Kepri Tanjungpinang

Pesantren Ramadhan untuk Warga Binaan Rutan Tanjungpinang

info Tanjungpinang – Wakil Walikota Tanjungpinang H. Syahrul, S. Pd, bersama Kepala Kantor Kementrian Agama Kota Tanjungpinang, M. Nasir mengunjungi Rumah Tahanan Negara (Rutan) Kelas I Tanjungpinang, untuk membuka pesantren ramadhan sekaligus memberikan pengarahan kepada warga binaan, di Rutan Kelas I Tanjungpinang, Selasa, 1 Juli 2014.

Dalam sambutannya, wawako mengatakan untuk menjadikan bulan Ramadhan 1435 H ini sebagai Ramadhan terbaik, dengan menggunakan sebaik-baiknya untuk meningkatkan amal ibadah. Selain itu  menjadikan bulan ramadhan sebagai tempat untuk kita mengevaluasi diri, agar dapat lebih mensyukuri makna hidup.

Pesantren Ramadhan untuk Warga Binaan Rutan Tanjungpinang
Pesantren Ramadhan untuk Warga Binaan Rutan Tanjungpinang

Dikatakan Syahrul, pemerintah menyampaikan terimakasih dengan terselenggaranya kegiatan itu. Karena warga binaan adalah masyarakat yang membutuhkan perhatian. Selain itu juga, kegiatan pembentukan kepribadian dan ketrampilan merupakan salah satu inovasi yang sangat baik bagi warga binaan.

Disamping mendapatkan penguatan agama, para warga binaan juga dapat menyalurkan bakatnya dan nantinya dapat bermanfaat bagi diri mereka sendiri, setelah keluar dari rutan.

Sementara itu, Kunrat, Kepala Rutan Kelas I Tanjungpinang, mengatakan, warga binaan yang mengikuti pesantren ramadhan ini sekitar 221 orang. Pelaksanannya akan berlangsung dari tanggal 01 Juli sampai dengan 12 Juli 2014. Kegiatan itu menurutnya untuk memberikan motivasi dan harapan kepada warga binaan, agar saat kembali ke masyarakat akan menjadi lebih baik.

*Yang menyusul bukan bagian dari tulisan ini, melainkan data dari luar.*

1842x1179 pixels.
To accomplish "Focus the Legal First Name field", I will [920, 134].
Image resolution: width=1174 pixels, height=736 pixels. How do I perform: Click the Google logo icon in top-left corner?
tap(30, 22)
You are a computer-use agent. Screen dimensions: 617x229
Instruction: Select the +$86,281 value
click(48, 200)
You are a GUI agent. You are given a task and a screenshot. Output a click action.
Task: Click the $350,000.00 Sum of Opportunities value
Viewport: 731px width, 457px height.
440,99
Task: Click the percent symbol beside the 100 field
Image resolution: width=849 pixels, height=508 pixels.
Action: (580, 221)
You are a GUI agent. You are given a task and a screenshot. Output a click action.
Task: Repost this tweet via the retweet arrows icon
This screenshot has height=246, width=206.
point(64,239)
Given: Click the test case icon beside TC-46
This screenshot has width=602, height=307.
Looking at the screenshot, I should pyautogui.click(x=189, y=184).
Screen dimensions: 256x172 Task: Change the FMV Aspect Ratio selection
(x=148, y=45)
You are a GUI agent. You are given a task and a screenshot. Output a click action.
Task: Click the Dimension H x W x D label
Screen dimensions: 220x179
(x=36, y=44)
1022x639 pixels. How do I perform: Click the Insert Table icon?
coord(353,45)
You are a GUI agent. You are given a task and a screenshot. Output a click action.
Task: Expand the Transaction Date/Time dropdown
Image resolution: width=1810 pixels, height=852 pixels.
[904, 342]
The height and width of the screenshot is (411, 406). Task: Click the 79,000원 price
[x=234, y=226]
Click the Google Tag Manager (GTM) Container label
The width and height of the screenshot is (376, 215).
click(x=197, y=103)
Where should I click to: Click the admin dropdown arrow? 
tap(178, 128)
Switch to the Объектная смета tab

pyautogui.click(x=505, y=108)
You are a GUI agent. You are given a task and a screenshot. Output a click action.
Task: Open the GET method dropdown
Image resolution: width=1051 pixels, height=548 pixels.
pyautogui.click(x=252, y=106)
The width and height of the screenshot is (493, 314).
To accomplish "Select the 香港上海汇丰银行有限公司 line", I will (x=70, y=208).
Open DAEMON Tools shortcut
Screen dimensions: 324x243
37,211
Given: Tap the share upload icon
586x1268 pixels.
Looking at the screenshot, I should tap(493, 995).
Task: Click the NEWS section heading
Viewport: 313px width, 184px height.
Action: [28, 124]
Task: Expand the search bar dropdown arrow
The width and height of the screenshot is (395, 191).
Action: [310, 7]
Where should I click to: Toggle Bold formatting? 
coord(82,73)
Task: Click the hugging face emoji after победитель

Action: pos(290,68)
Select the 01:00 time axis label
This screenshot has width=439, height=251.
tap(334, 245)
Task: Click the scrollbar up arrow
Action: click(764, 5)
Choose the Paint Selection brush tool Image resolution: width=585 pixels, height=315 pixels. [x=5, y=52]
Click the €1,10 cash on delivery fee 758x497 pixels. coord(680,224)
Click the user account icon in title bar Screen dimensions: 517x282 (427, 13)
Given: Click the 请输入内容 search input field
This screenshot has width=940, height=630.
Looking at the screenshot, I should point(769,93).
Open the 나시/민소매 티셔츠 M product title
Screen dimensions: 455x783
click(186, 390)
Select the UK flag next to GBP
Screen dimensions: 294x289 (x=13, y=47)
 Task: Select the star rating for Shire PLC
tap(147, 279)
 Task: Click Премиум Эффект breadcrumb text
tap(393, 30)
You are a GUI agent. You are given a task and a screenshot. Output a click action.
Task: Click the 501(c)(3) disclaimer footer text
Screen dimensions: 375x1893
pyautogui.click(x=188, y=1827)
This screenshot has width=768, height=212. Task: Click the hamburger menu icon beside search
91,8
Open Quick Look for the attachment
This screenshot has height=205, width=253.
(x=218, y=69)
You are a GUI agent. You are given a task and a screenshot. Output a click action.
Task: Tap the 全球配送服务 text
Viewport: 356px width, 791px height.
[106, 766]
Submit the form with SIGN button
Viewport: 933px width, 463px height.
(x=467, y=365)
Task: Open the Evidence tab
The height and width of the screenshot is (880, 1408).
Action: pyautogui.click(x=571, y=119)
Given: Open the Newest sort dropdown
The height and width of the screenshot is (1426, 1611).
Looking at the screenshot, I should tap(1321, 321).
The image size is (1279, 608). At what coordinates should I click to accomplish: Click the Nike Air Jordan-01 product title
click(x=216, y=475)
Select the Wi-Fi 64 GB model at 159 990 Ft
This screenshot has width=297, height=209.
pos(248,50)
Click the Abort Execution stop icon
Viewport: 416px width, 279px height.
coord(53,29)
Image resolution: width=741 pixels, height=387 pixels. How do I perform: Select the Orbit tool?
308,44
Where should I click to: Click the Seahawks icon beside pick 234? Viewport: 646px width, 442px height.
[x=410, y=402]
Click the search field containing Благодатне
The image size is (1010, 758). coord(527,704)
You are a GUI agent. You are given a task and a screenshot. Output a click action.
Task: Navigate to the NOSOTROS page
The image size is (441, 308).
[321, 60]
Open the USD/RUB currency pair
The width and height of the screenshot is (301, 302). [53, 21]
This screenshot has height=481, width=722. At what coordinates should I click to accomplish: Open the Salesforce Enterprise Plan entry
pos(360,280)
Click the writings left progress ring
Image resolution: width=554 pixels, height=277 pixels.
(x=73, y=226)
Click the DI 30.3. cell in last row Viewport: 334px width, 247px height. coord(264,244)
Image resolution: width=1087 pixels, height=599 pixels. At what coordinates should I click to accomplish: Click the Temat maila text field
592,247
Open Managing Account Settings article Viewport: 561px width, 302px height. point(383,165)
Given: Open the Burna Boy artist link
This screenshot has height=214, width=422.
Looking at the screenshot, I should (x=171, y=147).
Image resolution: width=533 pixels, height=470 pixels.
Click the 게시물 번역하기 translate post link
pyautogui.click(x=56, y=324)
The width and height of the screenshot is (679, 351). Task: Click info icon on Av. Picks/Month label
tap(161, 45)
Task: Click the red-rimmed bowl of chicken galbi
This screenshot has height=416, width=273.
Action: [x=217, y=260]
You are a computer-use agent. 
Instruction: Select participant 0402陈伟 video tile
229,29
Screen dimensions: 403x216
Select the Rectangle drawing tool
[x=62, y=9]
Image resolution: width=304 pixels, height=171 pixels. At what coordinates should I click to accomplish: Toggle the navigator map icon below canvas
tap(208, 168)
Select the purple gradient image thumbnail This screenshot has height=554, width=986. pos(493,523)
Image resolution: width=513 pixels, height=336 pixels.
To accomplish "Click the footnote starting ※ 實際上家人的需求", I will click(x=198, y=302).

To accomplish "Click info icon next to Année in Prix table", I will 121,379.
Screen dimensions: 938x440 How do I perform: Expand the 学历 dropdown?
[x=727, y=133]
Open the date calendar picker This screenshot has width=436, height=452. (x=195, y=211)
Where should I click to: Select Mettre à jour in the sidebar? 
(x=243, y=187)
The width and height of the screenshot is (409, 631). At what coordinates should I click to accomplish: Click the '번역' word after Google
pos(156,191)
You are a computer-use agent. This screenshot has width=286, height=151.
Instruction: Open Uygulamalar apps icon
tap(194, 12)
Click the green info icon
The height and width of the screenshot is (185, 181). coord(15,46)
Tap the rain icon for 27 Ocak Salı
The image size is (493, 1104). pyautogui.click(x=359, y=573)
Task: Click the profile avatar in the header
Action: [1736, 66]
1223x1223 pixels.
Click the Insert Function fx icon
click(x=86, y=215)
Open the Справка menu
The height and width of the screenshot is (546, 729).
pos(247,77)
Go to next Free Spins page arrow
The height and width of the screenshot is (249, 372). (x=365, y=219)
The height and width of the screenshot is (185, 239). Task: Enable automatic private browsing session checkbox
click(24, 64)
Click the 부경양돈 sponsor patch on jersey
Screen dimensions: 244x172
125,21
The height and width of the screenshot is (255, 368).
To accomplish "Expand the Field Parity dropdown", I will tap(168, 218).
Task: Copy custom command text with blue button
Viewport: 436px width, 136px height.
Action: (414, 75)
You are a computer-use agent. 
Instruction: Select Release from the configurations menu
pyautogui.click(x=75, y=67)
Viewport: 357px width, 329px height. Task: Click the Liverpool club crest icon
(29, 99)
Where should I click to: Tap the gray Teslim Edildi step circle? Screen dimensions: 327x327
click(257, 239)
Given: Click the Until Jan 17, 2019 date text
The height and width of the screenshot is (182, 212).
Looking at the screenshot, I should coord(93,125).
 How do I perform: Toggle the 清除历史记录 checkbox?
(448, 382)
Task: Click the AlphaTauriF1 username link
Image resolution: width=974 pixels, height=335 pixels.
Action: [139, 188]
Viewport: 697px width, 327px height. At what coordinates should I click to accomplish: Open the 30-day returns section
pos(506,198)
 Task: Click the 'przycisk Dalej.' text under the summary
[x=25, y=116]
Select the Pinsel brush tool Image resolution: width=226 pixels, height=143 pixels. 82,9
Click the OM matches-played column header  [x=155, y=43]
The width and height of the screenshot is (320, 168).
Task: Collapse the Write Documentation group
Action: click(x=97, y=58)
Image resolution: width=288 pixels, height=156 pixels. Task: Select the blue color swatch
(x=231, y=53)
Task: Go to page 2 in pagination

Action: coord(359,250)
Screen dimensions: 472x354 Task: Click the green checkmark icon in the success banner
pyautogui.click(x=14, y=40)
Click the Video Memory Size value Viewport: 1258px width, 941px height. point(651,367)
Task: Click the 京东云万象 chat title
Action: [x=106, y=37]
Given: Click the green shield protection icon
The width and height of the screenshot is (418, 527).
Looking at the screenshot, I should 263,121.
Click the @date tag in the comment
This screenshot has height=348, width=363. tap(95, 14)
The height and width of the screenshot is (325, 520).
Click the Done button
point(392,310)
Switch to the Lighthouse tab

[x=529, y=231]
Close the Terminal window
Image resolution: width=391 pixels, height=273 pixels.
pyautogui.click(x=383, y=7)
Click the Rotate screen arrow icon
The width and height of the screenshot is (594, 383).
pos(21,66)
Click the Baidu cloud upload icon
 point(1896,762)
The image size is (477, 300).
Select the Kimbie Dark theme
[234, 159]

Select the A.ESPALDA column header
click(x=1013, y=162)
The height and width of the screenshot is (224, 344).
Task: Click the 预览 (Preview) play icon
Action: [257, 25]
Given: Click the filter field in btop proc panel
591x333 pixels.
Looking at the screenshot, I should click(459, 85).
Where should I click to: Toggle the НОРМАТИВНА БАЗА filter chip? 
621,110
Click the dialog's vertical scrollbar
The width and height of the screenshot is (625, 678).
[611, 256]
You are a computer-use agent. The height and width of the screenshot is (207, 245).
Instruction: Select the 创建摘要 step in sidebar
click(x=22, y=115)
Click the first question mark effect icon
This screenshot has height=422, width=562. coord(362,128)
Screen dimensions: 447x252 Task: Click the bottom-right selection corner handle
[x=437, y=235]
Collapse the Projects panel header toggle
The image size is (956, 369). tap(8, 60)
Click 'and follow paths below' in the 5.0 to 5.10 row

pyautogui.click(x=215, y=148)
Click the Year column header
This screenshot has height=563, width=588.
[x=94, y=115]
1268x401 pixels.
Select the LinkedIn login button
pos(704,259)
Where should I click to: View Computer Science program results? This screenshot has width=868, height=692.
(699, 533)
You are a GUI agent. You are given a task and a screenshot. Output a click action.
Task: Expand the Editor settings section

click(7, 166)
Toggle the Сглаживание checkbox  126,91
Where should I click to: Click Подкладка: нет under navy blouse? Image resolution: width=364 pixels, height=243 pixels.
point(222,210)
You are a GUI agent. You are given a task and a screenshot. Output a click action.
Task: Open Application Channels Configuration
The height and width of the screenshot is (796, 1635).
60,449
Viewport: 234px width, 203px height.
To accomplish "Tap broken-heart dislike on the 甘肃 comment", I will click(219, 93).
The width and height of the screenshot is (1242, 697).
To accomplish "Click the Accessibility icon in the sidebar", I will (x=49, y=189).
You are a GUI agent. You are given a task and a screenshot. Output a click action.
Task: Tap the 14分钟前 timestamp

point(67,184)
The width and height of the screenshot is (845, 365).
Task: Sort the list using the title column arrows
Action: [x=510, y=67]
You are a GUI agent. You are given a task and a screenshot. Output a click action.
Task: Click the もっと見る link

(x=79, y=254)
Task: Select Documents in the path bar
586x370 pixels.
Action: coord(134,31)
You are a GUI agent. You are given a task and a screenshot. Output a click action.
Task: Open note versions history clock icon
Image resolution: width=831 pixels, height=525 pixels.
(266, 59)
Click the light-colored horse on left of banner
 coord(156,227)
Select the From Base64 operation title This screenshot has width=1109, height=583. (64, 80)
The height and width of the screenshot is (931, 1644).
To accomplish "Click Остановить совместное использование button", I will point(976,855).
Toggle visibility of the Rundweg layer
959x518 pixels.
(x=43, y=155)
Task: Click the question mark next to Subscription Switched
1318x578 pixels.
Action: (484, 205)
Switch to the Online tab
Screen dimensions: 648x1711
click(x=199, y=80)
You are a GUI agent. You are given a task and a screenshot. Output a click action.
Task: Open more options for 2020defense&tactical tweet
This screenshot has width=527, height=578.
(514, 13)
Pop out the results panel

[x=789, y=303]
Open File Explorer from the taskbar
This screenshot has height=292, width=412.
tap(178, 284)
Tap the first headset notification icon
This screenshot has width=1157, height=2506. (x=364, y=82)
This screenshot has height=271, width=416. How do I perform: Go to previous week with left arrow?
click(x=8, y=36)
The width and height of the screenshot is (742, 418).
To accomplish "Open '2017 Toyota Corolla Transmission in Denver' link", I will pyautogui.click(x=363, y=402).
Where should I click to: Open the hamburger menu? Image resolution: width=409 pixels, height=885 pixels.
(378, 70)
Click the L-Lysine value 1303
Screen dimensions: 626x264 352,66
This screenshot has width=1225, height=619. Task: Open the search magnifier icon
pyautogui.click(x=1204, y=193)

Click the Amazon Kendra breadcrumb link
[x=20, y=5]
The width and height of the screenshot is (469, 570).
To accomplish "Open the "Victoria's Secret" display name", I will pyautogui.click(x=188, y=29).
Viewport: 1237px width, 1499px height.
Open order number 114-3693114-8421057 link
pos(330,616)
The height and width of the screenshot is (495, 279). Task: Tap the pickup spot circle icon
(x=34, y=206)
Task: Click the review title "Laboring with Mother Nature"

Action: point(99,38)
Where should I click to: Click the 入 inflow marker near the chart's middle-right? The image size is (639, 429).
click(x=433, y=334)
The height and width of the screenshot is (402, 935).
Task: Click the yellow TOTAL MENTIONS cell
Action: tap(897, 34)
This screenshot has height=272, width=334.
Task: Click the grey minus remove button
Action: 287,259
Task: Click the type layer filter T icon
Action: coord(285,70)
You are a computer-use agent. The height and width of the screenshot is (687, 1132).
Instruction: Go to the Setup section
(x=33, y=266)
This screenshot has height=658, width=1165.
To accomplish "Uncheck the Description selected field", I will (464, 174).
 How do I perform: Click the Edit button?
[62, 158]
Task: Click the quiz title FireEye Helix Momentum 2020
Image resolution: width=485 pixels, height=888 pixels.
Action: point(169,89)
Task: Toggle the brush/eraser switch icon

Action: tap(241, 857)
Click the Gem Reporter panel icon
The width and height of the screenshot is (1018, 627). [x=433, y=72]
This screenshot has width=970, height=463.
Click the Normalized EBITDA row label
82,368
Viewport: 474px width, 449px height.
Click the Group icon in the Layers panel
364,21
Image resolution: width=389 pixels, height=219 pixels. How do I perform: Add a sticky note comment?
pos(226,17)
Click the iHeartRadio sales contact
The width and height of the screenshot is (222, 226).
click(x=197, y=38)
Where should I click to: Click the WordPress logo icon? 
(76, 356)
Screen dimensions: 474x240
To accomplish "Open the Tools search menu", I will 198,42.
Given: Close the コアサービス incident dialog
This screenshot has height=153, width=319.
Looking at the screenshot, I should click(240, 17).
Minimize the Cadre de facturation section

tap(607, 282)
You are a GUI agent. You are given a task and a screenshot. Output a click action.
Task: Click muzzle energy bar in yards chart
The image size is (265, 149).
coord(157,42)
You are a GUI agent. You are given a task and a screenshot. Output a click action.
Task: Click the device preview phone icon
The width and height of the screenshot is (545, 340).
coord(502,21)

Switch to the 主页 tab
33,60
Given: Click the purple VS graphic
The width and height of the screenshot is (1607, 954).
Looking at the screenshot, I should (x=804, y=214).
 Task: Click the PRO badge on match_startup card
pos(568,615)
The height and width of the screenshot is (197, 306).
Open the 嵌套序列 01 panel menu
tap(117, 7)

Selain pesantren ramadhan, warga binaan akan mendapatkan pembinaan seperti pembinaan kepribadian dan ketrampilan. Pembinaan kepribadian meliputi pembinaan mental agama, sementara untuk ketrampilan seperti bengkel, salon, listrik atau service AC.

Menurutnya, pembinaan agama perlu dilakukan kepada para warga binaan, agar para penghuni rutan selalu ingat kepada Allah, sehingga nantinya setelah menjalani pembinaan dapat kembali kejalan yang benar dan berguna di masyarakat.